BEGIN Study material

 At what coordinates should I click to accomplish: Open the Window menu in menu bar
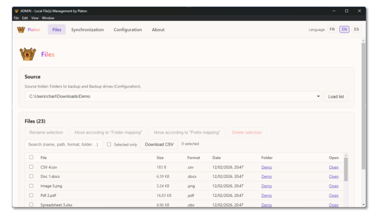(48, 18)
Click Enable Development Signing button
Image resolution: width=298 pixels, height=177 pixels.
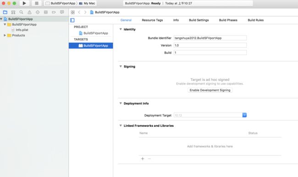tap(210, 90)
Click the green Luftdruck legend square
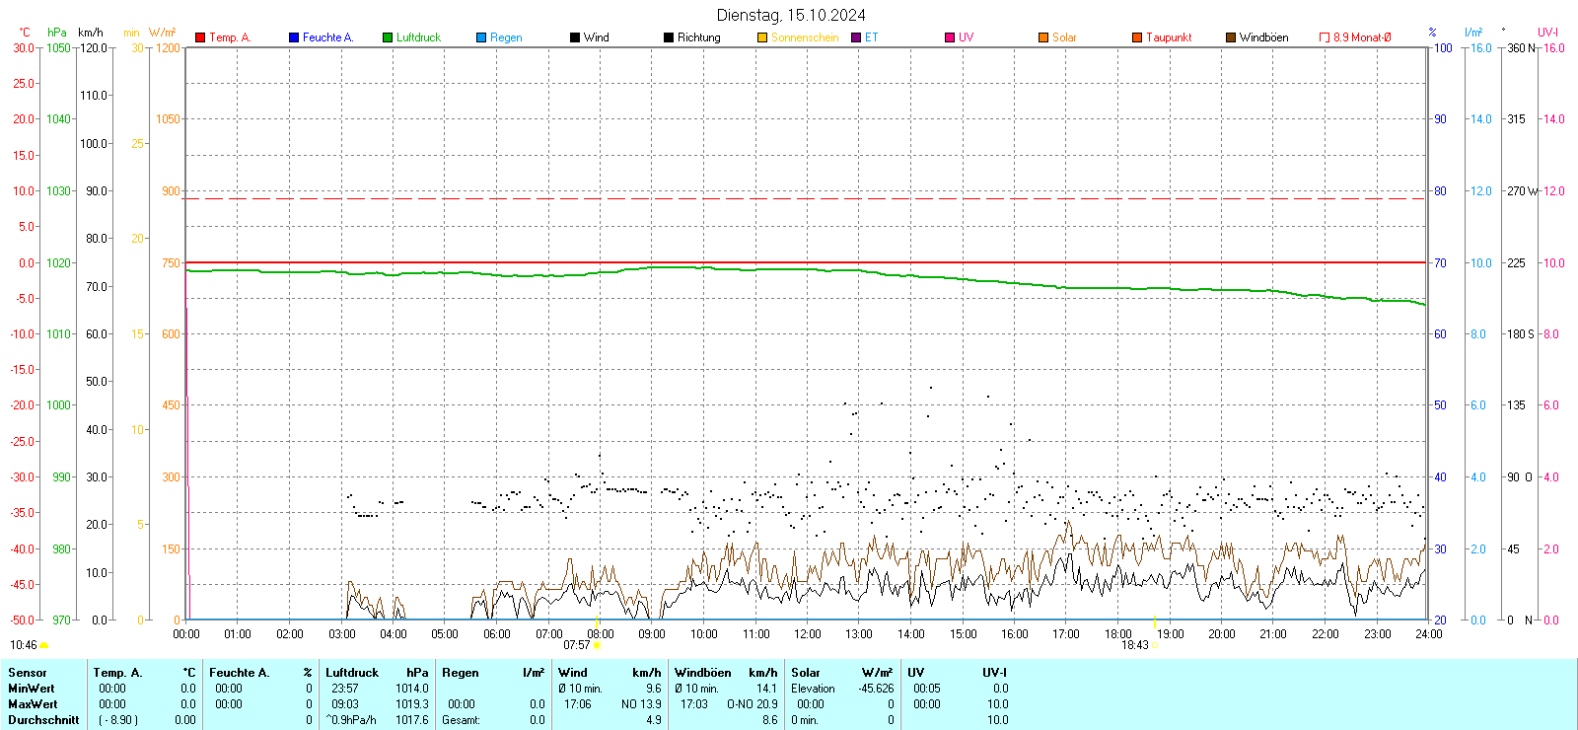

END Study material
BEGIN Study material

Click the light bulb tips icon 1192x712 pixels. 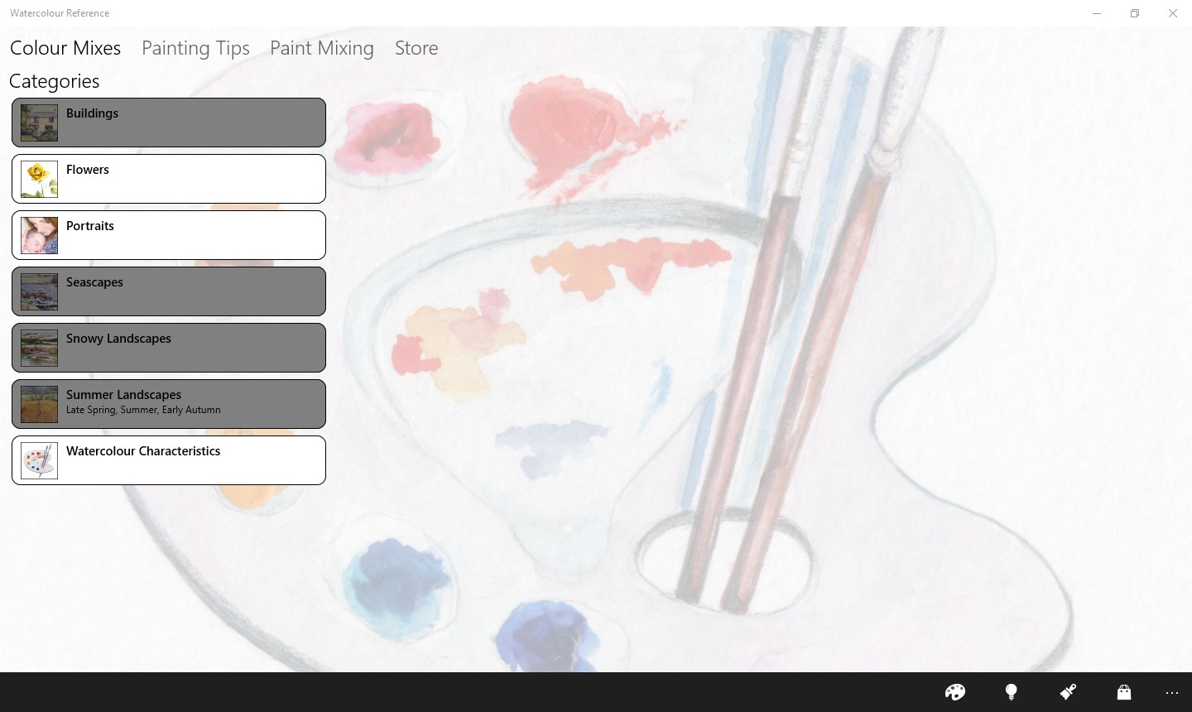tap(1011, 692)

END Study material

▶ Assignment
Only one stretch of the listing is wanted: the lines starting at the one with "At what coordinates" and ending at the one with "Click the green Luftdruck legend square", copied exactly and free of pictures.

▶ Written answer
 At what coordinates should I click to accomplish: Open the Window menu in menu bar
(48, 18)
Click Enable Development Signing button
Image resolution: width=298 pixels, height=177 pixels.
tap(210, 90)
Click the green Luftdruck legend square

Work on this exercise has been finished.